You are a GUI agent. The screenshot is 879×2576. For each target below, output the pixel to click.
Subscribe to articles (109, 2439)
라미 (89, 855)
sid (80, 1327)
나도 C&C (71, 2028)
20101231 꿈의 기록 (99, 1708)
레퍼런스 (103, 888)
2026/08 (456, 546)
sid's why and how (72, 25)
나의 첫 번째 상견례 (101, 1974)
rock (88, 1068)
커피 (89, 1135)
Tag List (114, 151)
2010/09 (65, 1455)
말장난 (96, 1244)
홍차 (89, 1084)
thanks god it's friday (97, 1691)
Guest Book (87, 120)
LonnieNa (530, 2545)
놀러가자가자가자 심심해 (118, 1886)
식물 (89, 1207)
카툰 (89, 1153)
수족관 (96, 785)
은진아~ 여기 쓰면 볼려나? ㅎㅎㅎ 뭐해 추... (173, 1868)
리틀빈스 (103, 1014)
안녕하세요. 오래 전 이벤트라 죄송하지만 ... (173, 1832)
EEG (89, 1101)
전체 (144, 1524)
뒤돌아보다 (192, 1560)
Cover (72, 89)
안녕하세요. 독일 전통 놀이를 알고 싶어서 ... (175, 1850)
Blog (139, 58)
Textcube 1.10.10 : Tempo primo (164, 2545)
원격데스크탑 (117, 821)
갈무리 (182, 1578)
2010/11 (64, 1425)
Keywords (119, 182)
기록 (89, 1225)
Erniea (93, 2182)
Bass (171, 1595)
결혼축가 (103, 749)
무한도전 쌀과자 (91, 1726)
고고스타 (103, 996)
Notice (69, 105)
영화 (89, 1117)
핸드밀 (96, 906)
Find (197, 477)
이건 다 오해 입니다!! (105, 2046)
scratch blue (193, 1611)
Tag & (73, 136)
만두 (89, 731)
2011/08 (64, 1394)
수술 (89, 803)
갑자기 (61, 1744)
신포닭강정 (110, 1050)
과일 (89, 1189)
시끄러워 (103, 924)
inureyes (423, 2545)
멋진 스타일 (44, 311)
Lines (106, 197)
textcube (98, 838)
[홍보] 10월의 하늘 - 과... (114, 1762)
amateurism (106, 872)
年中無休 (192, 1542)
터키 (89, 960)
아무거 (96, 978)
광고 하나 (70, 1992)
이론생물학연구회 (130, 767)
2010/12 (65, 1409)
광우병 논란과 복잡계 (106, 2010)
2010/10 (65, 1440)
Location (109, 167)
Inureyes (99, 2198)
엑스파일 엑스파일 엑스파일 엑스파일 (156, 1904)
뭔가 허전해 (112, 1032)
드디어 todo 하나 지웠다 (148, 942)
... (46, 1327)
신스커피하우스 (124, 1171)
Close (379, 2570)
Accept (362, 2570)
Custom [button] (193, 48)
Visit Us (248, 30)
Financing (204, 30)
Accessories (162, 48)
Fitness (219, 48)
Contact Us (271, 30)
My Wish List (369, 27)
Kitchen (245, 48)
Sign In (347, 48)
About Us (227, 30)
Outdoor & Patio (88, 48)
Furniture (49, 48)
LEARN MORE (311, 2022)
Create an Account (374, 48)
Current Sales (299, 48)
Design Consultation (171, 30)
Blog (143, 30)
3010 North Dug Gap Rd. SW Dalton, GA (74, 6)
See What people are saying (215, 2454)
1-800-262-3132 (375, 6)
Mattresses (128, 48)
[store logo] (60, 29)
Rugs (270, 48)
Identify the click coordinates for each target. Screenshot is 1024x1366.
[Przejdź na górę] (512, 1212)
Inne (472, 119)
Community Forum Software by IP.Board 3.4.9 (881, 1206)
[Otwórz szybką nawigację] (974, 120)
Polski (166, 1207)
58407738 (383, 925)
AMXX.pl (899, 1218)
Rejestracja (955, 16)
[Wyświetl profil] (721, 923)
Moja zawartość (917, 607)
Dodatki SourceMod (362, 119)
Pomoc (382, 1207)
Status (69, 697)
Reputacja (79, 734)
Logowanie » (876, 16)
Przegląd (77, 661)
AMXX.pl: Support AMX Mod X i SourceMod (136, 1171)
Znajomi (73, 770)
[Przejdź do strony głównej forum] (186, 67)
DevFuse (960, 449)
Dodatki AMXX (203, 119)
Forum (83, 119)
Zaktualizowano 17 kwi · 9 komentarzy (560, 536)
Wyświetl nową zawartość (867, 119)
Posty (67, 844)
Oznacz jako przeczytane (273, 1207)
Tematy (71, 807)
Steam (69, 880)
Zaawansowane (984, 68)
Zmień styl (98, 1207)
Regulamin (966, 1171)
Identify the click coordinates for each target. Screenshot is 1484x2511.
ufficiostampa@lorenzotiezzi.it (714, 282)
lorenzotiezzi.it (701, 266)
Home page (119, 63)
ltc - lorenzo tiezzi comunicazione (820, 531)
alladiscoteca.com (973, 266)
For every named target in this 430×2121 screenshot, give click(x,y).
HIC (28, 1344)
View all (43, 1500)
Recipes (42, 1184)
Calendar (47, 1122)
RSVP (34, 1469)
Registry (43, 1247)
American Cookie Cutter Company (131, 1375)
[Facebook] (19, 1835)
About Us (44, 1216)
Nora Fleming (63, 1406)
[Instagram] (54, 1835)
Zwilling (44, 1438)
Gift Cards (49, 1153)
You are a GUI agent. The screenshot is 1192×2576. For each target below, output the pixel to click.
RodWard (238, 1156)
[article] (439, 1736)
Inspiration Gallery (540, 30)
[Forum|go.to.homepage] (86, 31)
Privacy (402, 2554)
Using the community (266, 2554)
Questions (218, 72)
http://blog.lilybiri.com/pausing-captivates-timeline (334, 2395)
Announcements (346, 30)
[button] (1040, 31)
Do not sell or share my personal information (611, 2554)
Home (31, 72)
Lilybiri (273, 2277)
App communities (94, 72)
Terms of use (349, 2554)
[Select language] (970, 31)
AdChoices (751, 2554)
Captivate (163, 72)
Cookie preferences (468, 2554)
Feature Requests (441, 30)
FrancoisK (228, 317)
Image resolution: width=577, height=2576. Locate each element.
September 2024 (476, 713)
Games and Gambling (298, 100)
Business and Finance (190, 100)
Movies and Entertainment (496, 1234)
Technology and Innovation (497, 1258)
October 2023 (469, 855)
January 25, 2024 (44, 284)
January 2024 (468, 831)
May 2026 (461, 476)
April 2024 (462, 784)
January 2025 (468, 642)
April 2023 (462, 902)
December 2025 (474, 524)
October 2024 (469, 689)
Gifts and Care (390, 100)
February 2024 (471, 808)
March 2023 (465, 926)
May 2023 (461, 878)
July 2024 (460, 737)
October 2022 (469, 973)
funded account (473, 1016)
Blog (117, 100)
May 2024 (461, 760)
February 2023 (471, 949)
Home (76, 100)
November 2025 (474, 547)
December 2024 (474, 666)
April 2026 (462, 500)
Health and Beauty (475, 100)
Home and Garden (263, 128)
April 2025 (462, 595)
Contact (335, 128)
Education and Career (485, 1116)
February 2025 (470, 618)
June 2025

:: What you should do ::
Take the lines from the start of the records through the line holding "Visit Us (248, 30)", both included, and please print them exactly, with nothing else.

:: Reply to the task ::
You are a GUI agent. The screenshot is 879×2576. For each target below, output the pixel to click.
Subscribe to articles (109, 2439)
라미 (89, 855)
sid (80, 1327)
나도 C&C (71, 2028)
20101231 꿈의 기록 (99, 1708)
레퍼런스 (103, 888)
2026/08 (456, 546)
sid's why and how (72, 25)
나의 첫 번째 상견례 (101, 1974)
rock (88, 1068)
커피 (89, 1135)
Tag List (114, 151)
2010/09 (65, 1455)
말장난 (96, 1244)
홍차 (89, 1084)
thanks god it's friday (97, 1691)
Guest Book (87, 120)
LonnieNa (530, 2545)
놀러가자가자가자 심심해 (118, 1886)
식물 (89, 1207)
카툰 (89, 1153)
수족관 (96, 785)
은진아~ 여기 쓰면 볼려나? ㅎㅎㅎ 뭐해 추... (173, 1868)
리틀빈스 (103, 1014)
안녕하세요. 오래 전 이벤트라 죄송하지만 ... (173, 1832)
EEG (89, 1101)
전체 (144, 1524)
뒤돌아보다 (192, 1560)
Cover (72, 89)
안녕하세요. 독일 전통 놀이를 알고 싶어서 ... (175, 1850)
Blog (139, 58)
Textcube 1.10.10 : Tempo primo (164, 2545)
원격데스크탑 (117, 821)
갈무리 (182, 1578)
2010/11 (64, 1425)
Keywords (119, 182)
기록 (89, 1225)
Erniea (93, 2182)
Bass (171, 1595)
결혼축가 (103, 749)
무한도전 쌀과자 (91, 1726)
고고스타 (103, 996)
Notice (69, 105)
영화 (89, 1117)
핸드밀 (96, 906)
Find (197, 477)
이건 다 오해 입니다!! (105, 2046)
scratch blue (193, 1611)
Tag & (73, 136)
만두 (89, 731)
2011/08 (64, 1394)
수술 (89, 803)
갑자기 (61, 1744)
신포닭강정 (110, 1050)
과일 (89, 1189)
시끄러워 (103, 924)
inureyes (423, 2545)
멋진 스타일 (44, 311)
Lines (106, 197)
textcube (98, 838)
[홍보] 10월의 하늘 - 과... (114, 1762)
amateurism (106, 872)
年中無休 (192, 1542)
터키 (89, 960)
아무거 (96, 978)
광고 하나 (70, 1992)
이론생물학연구회 (130, 767)
2010/12 (65, 1409)
광우병 논란과 복잡계 (106, 2010)
2010/10 (65, 1440)
Location (109, 167)
Inureyes (99, 2198)
엑스파일 엑스파일 엑스파일 엑스파일 (156, 1904)
뭔가 허전해 (112, 1032)
드디어 todo 하나 지웠다 (148, 942)
... (46, 1327)
신스커피하우스 (124, 1171)
Close (379, 2570)
Accept (362, 2570)
Custom [button] (193, 48)
Visit Us (248, 30)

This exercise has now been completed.